I’m still curious about the following from my original post:

I had to perform the same conversions on all columns with dates to it could ultimately have a form that is an integer which looks like this: 20160321. Is there perhaps a “for-loop” I could write that essentially reduces the amount of code I have to write for each column to just this one loop which would cover any column with a date in this ####-##-## format?

For line 87, I wanted to print a constructed data frame which has the brand as the first column, model as the second, and count as the third. I reasoned that rearranging the key-value pair in my brand_model dictionary would provide the dataframe I’m looking for, but I couldn’t figure out how to successfully rearrange the pairs into a new dictionary.

Lastly, I was curious about WHY odometer values generally followed a correlation of decreasing price with increased miles EXCEPT for 5,000 km.

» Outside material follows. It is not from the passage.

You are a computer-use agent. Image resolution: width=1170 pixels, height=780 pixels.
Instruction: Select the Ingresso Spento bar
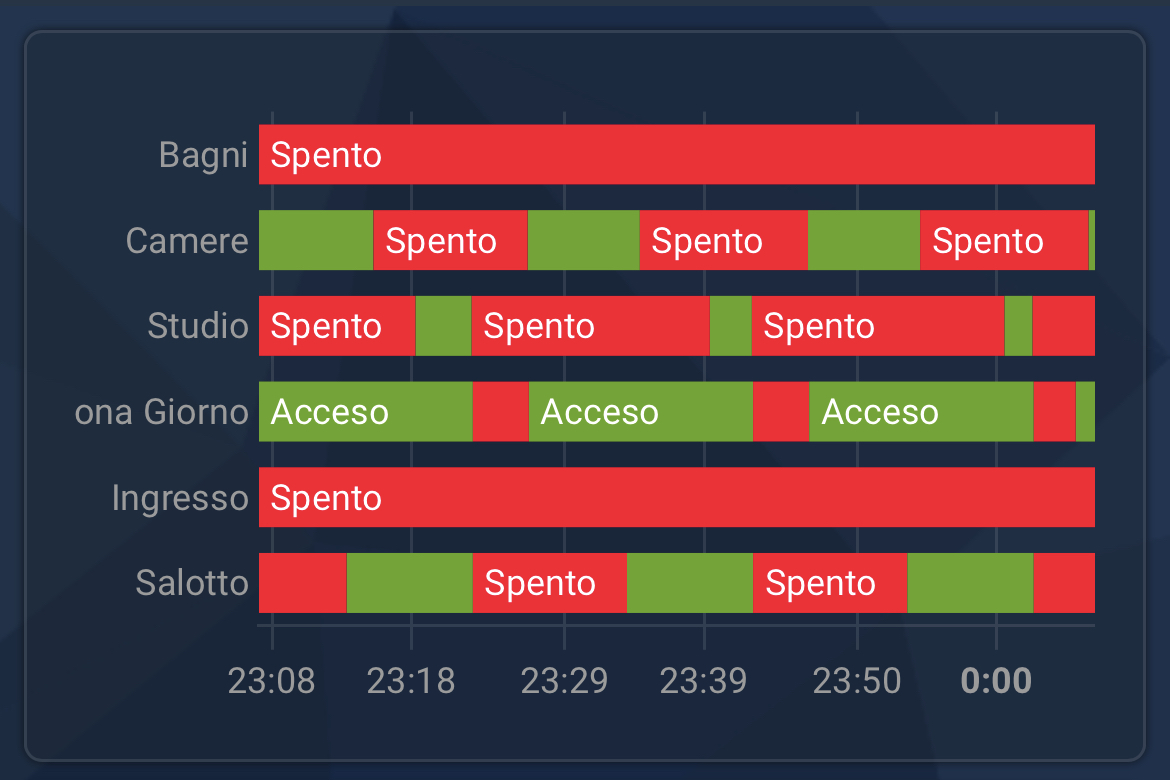(677, 497)
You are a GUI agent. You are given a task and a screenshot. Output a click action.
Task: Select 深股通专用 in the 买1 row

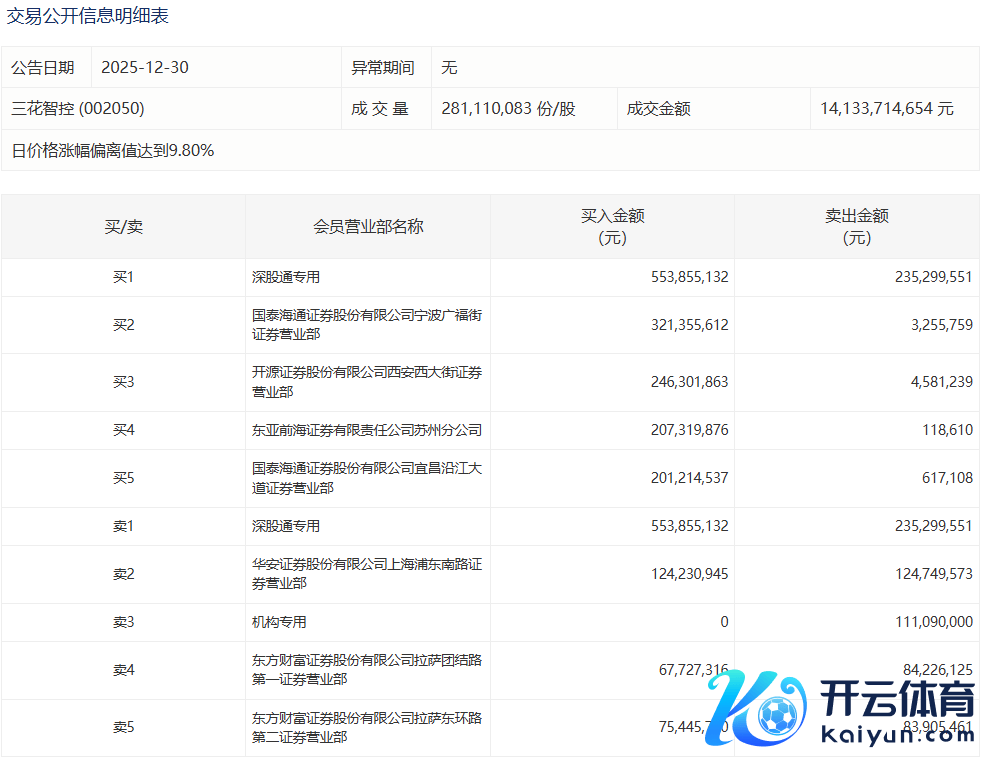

Thanks to your help, I did a deep dive on this specific category of 5,000 km. In my project, I couldn’t really find any trends as to why odometers with 5,000 km have cheaper advertised prices on the whole. I thought maybe there was a correlation with a more recent listing date (thus, the bid hasn’t matured to the actual value). However, the code I wrote for that correlation showed a weak (essentially no) correlation. Was my code written wrong? If not, I’m stuck with other possible explanations.

I also assessed the overall correlation between odometer values and ad price. There was as to be expected a negative relationship. The relationship wasn’t strong, but one existed nonetheless. Thus, I still maintain that the 5,000 km values are a confounding variable. What do you think? Any clarity on why we see this? Am I assessing this correctly?